Purpose: Uncertainty is often hidden from users and clinicians. Many assistive systems present signal interpretations as definitive outputs, even when they are sometimes noisy. Systems should be able to explicitly manage uncertainty by requesting confirmation when confidence of a decision is low.
Design: Systems would implement calibrated confidence metrics, and adjustable thresholds based on context, and clear indicators of uncertainty in a decision. Developers would have to build, labs to validate calibrations, and other organizations can support in standardization.
Assumptions: Assumes that confidence estimates can be calibrated, and that users and clinicians can interpret uncertain information correctly.
Risks: Poor calibration can easily mislead users and cause bad decisions. Excessive uncertain information can erode trust and slow communication.
4. Equity and Bias Auditing (standards)
Purpose: Assistive communication systems are often trained on narrow datasets, leading to uneven performance across users. We need to establish regular, standardized audits that evaluate system performance across diverse bodies, abilities, and contexts.
Design: Audits would implement test datasets, and other metrics to quantify a system’s ability. Independent audits could also conduct evaluations.
Assumptions: Assumes diverse and representative datasets can be assembled responsibly, and that vendors approve of third-party evaluations.
Risks: Audits may still be able to miss underrepresented groups or incentivize optimization for benchmarks rather than real results.
Table
| Does the option: | Option 1 | Option 2 | Option 3 | Option 4 |
|---|---|---|---|---|
| Enhance Biosecurity | n/a | n/a | n/a | n/a |
| • By preventing incidents | n/a | n/a | n/a | n/a |
| • By helping respond | n/a | n/a | n/a | n/a |
| Foster Lab Safety | 2 | n/a | 1 | 2 |
| • By preventing incident | 2 | n/a | 1 | 2 |
| • By helping respond | 2 | n/a | 1 | 2 |
| Protect the environment | n/a | n/a | n/a | n/a |
| • By preventing incidents | n/a | n/a | n/a | n/a |
| • By helping respond | n/a | n/a | n/a | n/a |
| Other considerations | ||||
| • Minimizing costs and burdens to stakeholders | 3 | 2 | 2 | 3 |
| • Feasibility? | 2 | 1 | 2 | 2 |
| • Not impede research | 2 | 1 | 2 | 2 |
| • Promote constructive applications | 2 | 1 | 1 | 1 |
Prioritization
I would prioritize the Clinical Use Certification and the Safeguards for Ambiguity and Uncertainty as the most important governance actions for guiding the development and deployment of the multimodal assistive communication system. I believe that achieving these two goals would most directly address the risks of harm that arise when implementing these systems into a medical context.

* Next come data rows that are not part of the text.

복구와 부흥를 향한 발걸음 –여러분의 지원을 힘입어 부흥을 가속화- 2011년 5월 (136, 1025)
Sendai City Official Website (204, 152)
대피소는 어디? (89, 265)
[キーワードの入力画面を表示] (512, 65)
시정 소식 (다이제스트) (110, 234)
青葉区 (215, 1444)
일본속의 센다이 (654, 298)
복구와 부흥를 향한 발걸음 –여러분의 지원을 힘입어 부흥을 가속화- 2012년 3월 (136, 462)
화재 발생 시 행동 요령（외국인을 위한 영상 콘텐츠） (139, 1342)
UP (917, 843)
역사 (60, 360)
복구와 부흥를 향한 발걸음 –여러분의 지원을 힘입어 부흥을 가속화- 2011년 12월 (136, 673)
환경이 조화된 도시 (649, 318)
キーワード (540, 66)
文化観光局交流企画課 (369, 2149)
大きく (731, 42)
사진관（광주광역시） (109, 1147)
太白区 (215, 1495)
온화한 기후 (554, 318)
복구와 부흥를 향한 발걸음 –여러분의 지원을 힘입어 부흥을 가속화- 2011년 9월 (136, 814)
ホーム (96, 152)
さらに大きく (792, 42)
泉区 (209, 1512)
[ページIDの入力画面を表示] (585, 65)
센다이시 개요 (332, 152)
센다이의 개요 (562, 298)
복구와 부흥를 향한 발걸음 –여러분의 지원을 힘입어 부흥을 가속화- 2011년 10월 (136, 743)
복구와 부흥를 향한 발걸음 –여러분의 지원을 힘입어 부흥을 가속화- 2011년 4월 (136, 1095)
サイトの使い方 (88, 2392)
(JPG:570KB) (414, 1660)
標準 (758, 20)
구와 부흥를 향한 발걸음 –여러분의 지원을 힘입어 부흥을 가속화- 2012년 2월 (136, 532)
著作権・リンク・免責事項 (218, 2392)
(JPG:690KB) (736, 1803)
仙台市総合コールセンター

Certifications may introduce additional costs and slower deployment, but its a price that that can be paid to guarantee a safer product that can provide better communication for more efficient uses of medical resources, and can also prevent serious medical, legal or ethical consequences.
Safeguards for ambiguity and uncertainty are equally important, as they address the confusions that can be caused by the interpretation of biological signals. This governance action reduces the probablility of miscommunications and prevents systems from overstepping user intent. It helps to maintain trust and safety.
The other governance goals are important complementary measures, but without strong safety measures and uncertainty-aware system design, consent mechanisms and audits alone may be insufficient to prevent harm.